El fenómeno confirma el poder de Kim Kardashian para convertir la controversia en capital cultural. Lo que comenzó como una broma en redes se transformó en un debate sobre feminidad, belleza natural y la forma en que seguimos negociando nuestra relación con el cuerpo. Más allá del shock inicial, el mensaje detrás es claro: la sensualidad no tiene que ser recatada, homogénea ni complaciente. Simplemente es.
SKIMS, que ya había conquistado el mercado con sus básicos inclusivos y su apuesta por la diversidad de tallas, lleva ahora la conversación un paso más allá. En lugar de vender una prenda sexy como tradicionalmente la concebimos, la marca vende una idea: que la autenticidad —incluso la más incómoda— también puede ser deseable.

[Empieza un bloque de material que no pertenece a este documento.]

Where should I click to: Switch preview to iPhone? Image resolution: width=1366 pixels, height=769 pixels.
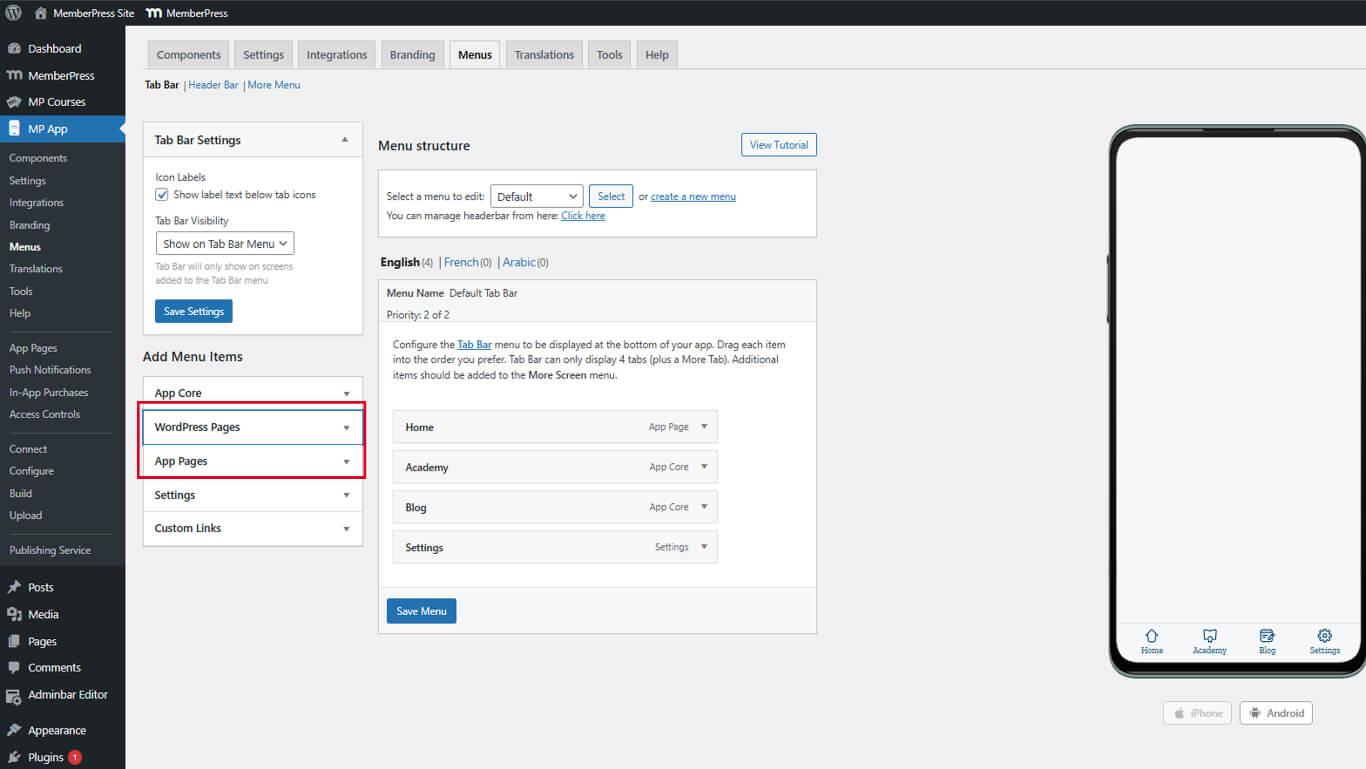[1197, 713]
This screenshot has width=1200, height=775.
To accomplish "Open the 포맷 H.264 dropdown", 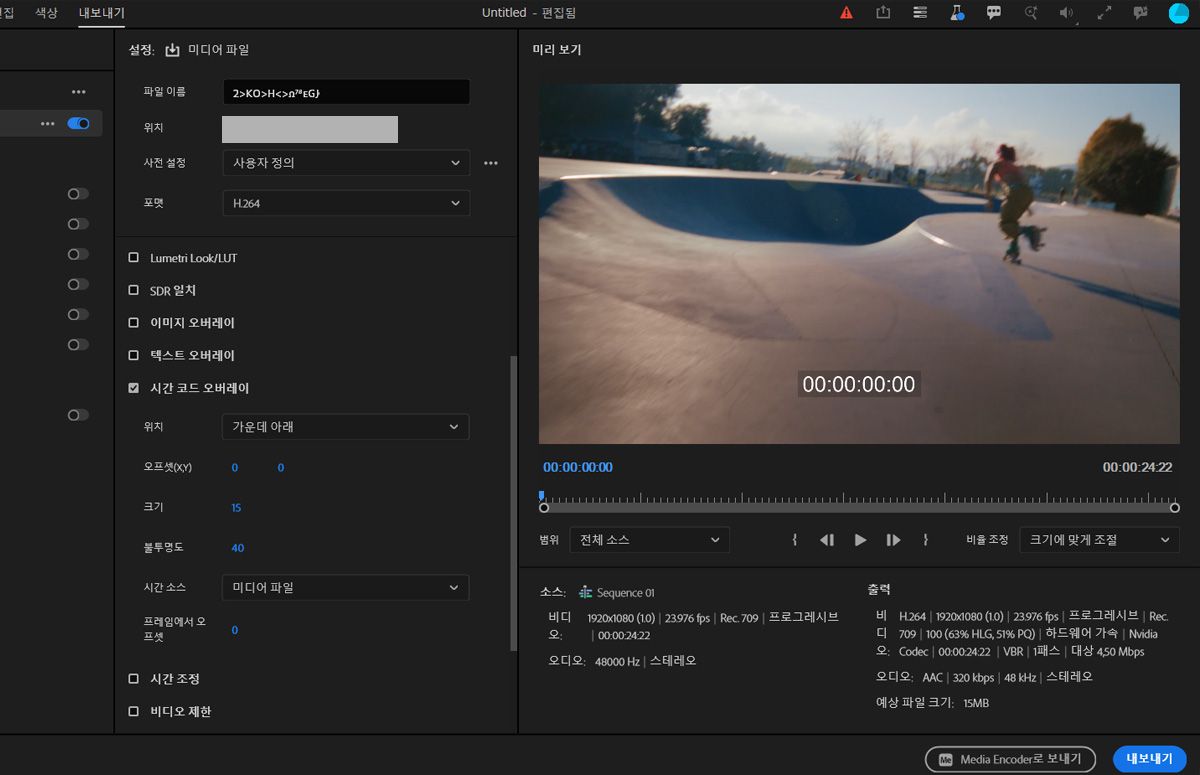I will (345, 203).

Hace unas semanas fuimos testigos de la acalorada discusión que desató la propuesta de Duran Lantink en la Semana de la Moda de París 2025 con sus desnudos en pasarela y rápidamente vuelve el público más conservador a condenar las referencias al cuerpo femenino que al parecer sigue siendo tema de debates incendiarios, en ese contexto, Kim Kardashian logra lo que pocas figuras del entretenimiento han conseguido: usar el marketing como espejo cultural. El resultado es un recordatorio provocador de que la moda íntima, al final, también es una declaración política. Y nos va a tocar soportar.